▶ **TASK STATEMENT**:
Repeat, word for word, every line from the line holding "This screenshot has" through the final line of the entries below. Skip all pictures.

▶ **DATA FOR THIS TASK**:
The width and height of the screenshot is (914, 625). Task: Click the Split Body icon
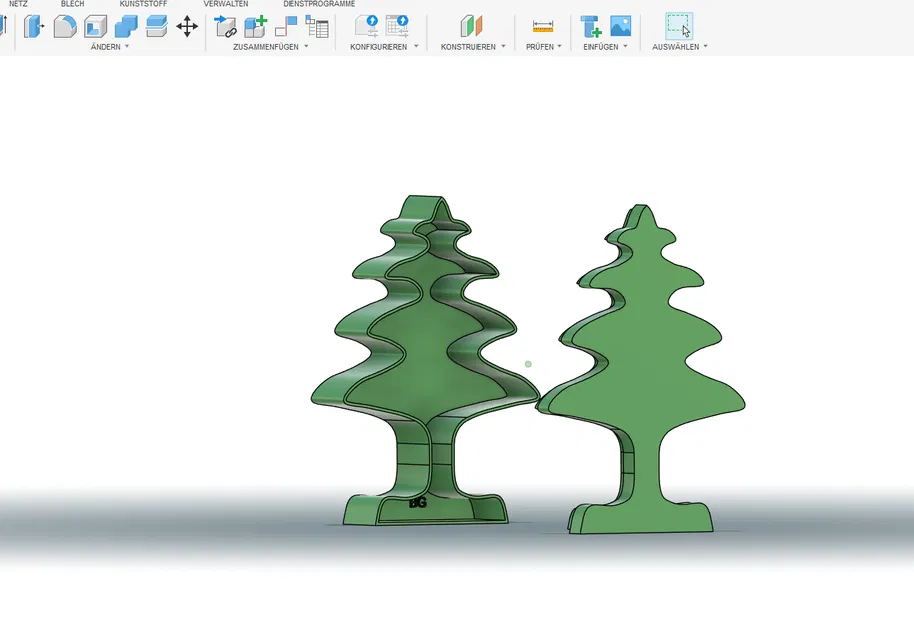[x=157, y=27]
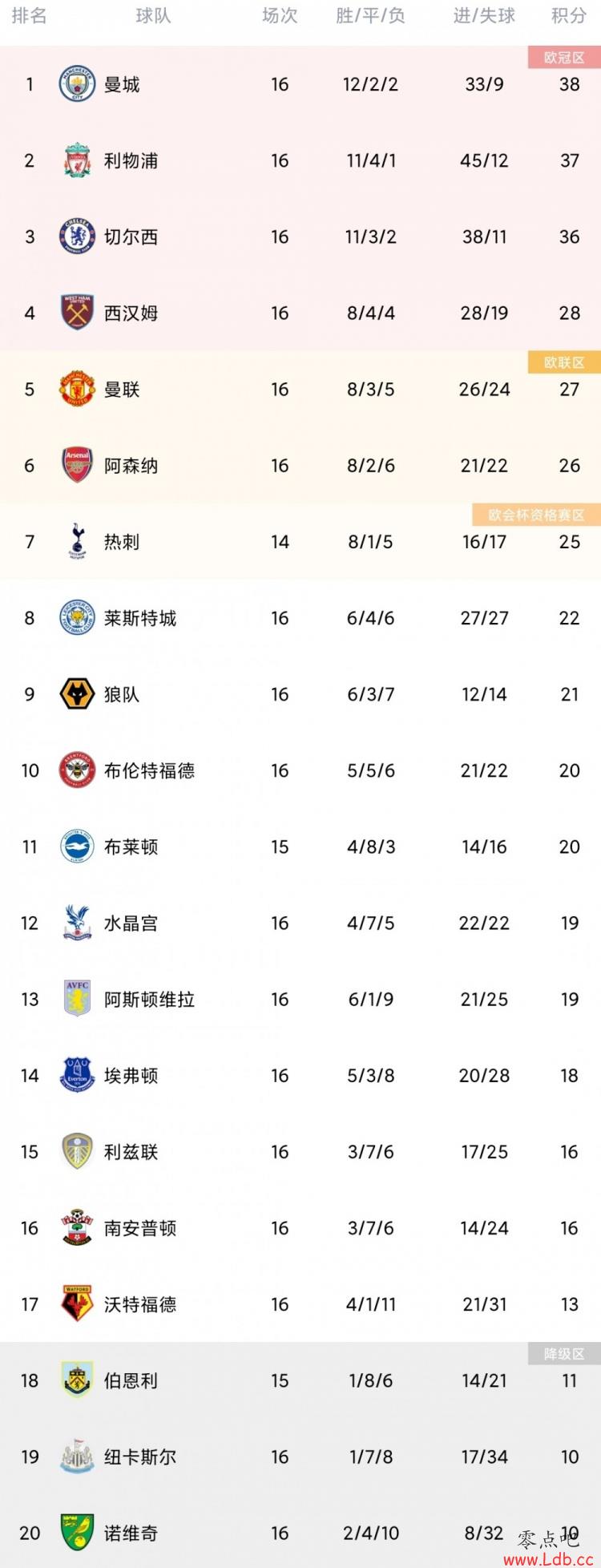
Task: Select the Arsenal cannon crest
Action: [x=78, y=465]
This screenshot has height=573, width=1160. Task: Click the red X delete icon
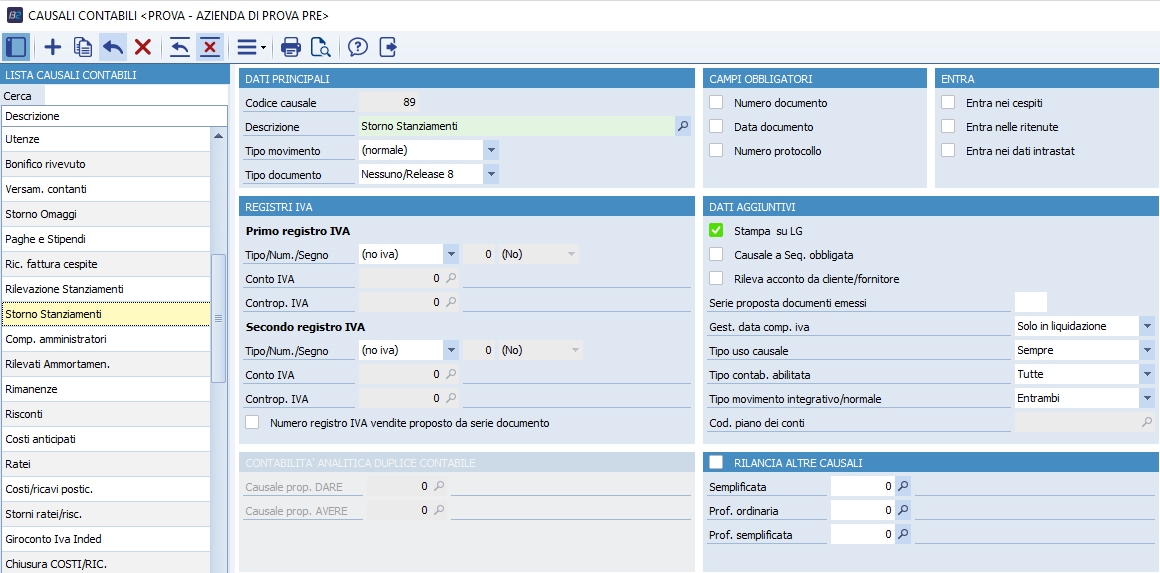[143, 47]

▶ **RESPONSE FOR THIS EXERCISE**:
This screenshot has height=573, width=1160. Task: Click the red X delete icon
[143, 47]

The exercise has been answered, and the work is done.